Data records ▸
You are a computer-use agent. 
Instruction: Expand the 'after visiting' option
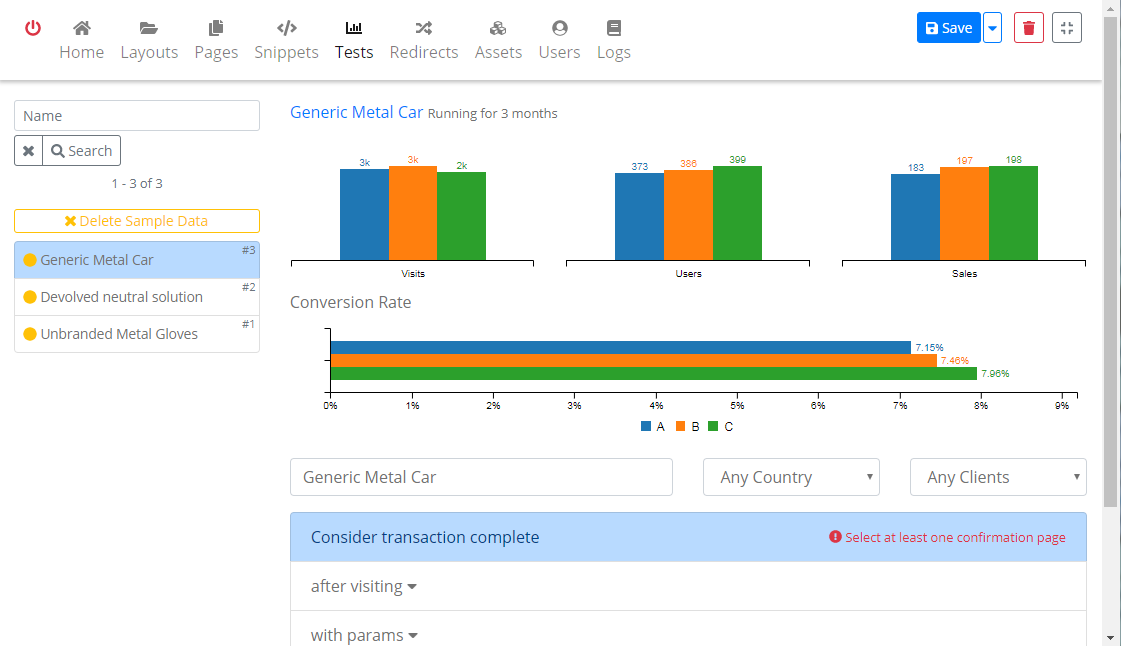point(363,586)
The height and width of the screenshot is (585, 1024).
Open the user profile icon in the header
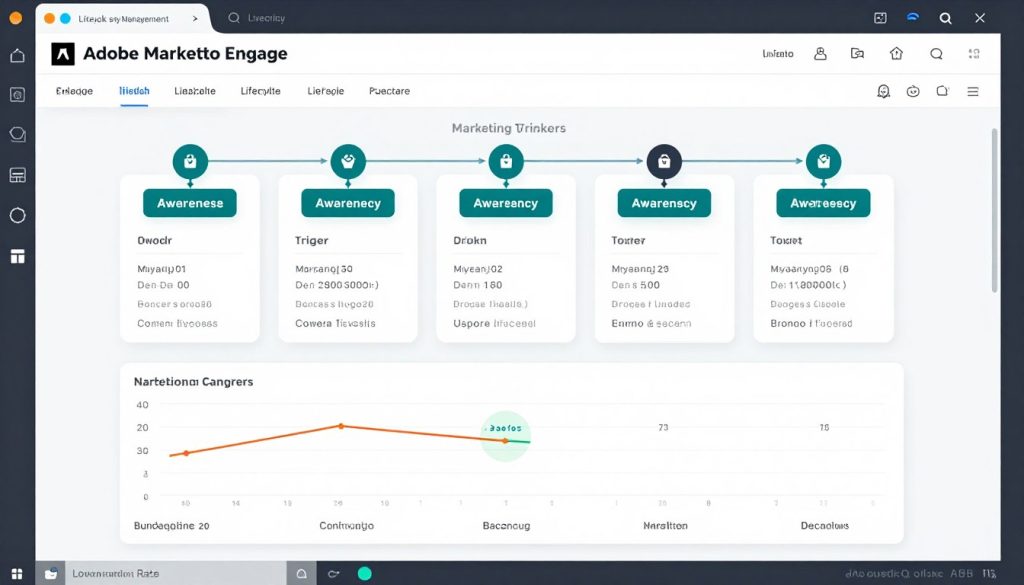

Work order ▸
Leave the images aside and transcribe all entries exactly.

Answer to the exercise ▸
You are a computer-use agent. 
Instruction: Expand the 'after visiting' option
point(363,586)
The height and width of the screenshot is (585, 1024).
Open the user profile icon in the header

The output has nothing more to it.